With Google believed to be fine-tuning its ITA Software-powered flight search product, Kayak will have to compete, whether or not it executes an IPO.
So Kayak is now speaking publicly about the much-anticipated skirmish -- and if you buy the arguments it won't hurt Kayak'[s IPO's chances -- and the bottom line is that although Kayak concedes Google is an expert in search, Kayak believes it has the upper hand in travel search.
And, believe it or not, in scale, as well.
Robert Birge, Kayak's chief marketing officer, notes that Kayak processes about 70 million queries per month, around 85% of which are for flights, and he believes Google Travel would be handling far fewer queries than Kayak.
At least in the short term.
Birge says Kayak has the scale advantage in travel search. "We are very confident in our technology and the ability to compete and we believe we have the best tech in the market," Birge says.
Getting into the specifics, Birge says Kayak has the competitive advantage over Google in four areas:
- Multiple and redundant data sources: Kayak accesses flight data from ITA Software, Amadeus (for both domestic and international) and has direct-connected into XML APIs for dozens of airlines and online travel agencies, including American Airlines, Virgin America, KLM, Air France, LAN, Orbitz, Opodo, Vayama, Expedia and LastMinute.com. And, in the past 30 days, Kayak has displayed flight search results from 429 airlines.

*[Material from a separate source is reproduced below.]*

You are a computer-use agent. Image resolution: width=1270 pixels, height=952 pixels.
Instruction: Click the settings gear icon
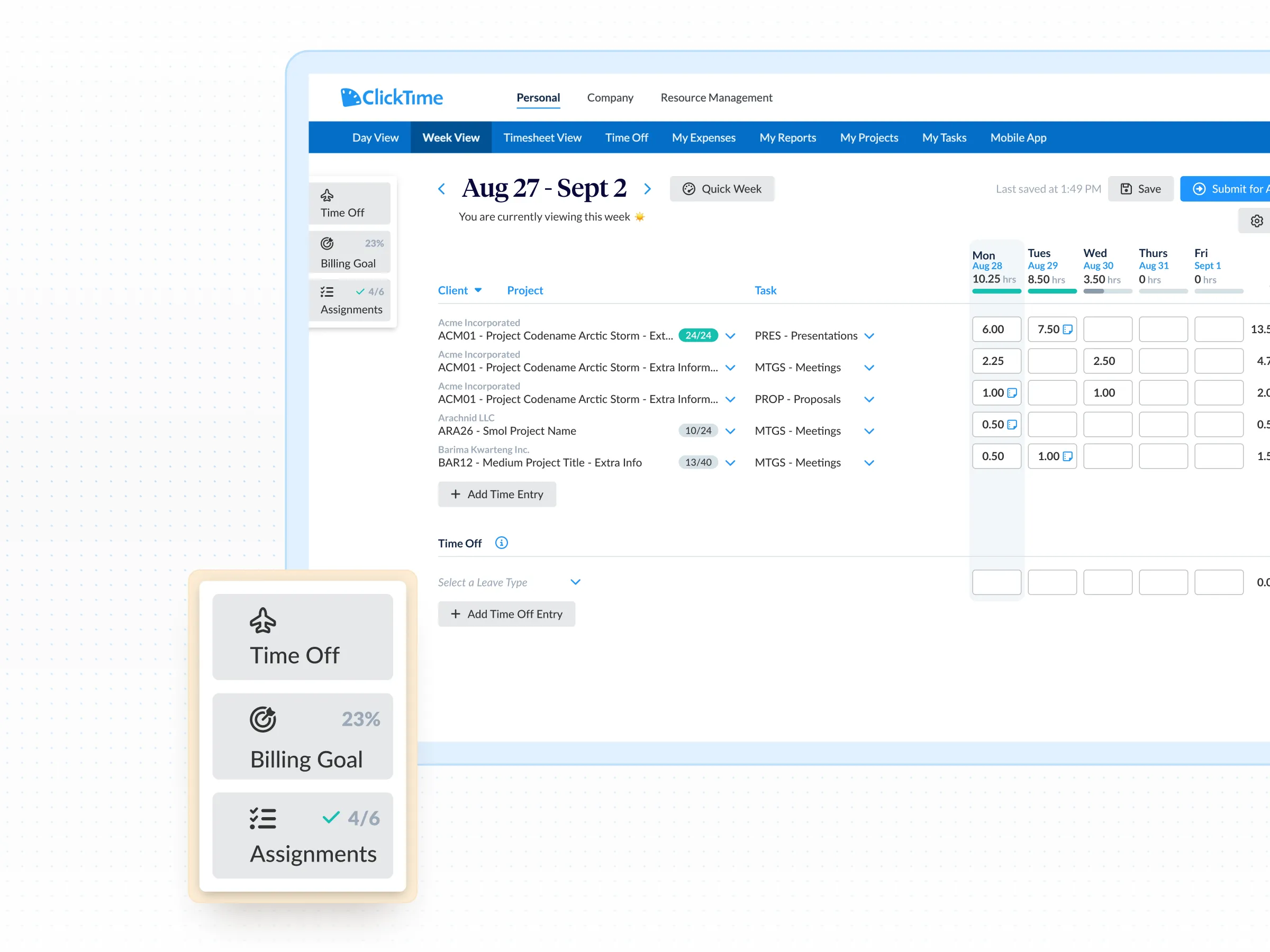[x=1256, y=221]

- A unique and proprietary method for searching ITA data: Searching ITA flight data is very complex and each query has hundreds of possible tuning parameters. Basically, Birge believes Kayak, which has been optimizing searches of ITA data by route for the past seven years, can search ITA data better than ITA or any other competitor can search ITA data. He adds that on a monthly basis Kayak rejects millions of fares from ITA because they allegedly are inaccurate. So when Google launches a consumer-facing website, Kayak will have the advantage in terms of results' accuracy, Birge claims.

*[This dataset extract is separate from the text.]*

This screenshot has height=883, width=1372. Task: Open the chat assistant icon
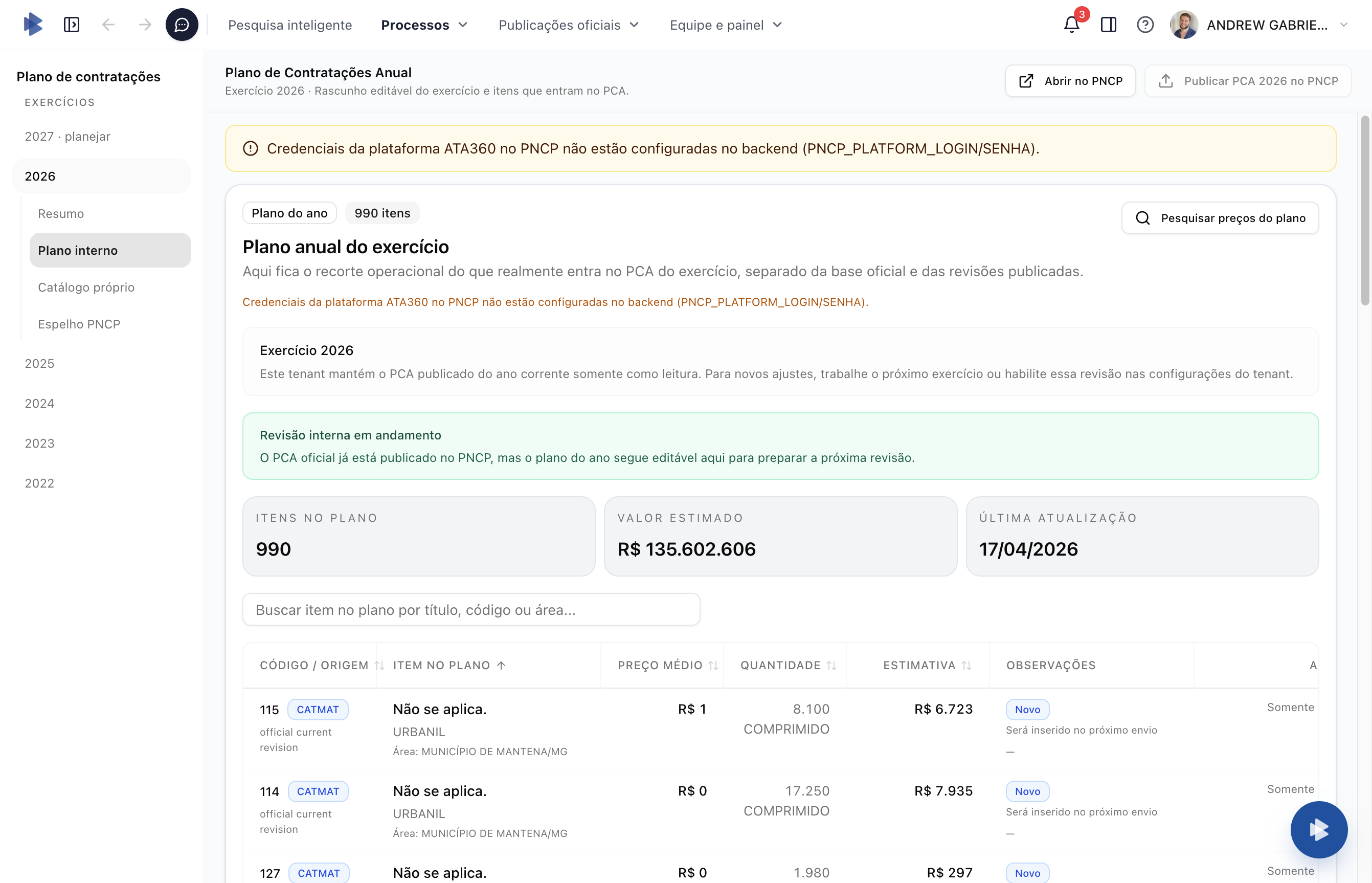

Birge adds that Kayak was very pleased that the U.S. Department of Justice, when it issued the consent decree about Google's ITA Software acquisition, required Google to install firewalls so Google would not be able to learn from its licensees about things such as methods to search ITA data.
- A patent-pending accuracy engine: Birge believes Kayak's patent-pending Flight Caching Methods and Apparatus engine, which optimizes data from multiple sources route by route, will provide faster and more accurate search results.
- User Interface: Birge says Kayak pioneered a stripped-down user interface with its various filters and will have an advantage over Google flight search in data accuracy and speed. Birge says Kayak is a travel specialist and that although Google has massive resources, the speed of Kayak's technology innovation will outstrip Google's on flight search. In addition, he points out, ITA has little experience in launching consumer-facing websites.
"We are obsessed with speed, but we won't sacrifice accuracy to improve speed," Birge says. "We have to improve speed by other means."
Search results accuracy is key, he notes, because few things turn off consumers more than an advertised fare that can't actually be booked.
Asked to comment on some of Kayak's boasts, Cara Kretz, an ITA Software spokeswoman, declined to get into detail, but said: "We believe QPX [flight search technology] is highly flexible and sophisticated technology."
Kayak, of course, uses ITA's QPX and the contract expires at the end of 2013.
Birge won't comment on whether contract renewal talks are under way and merely says that the two parties have an existing contract.
ITA is obligated under the consent decree to renew contacts with licensees and a grievance process is in place if that doesn't happen.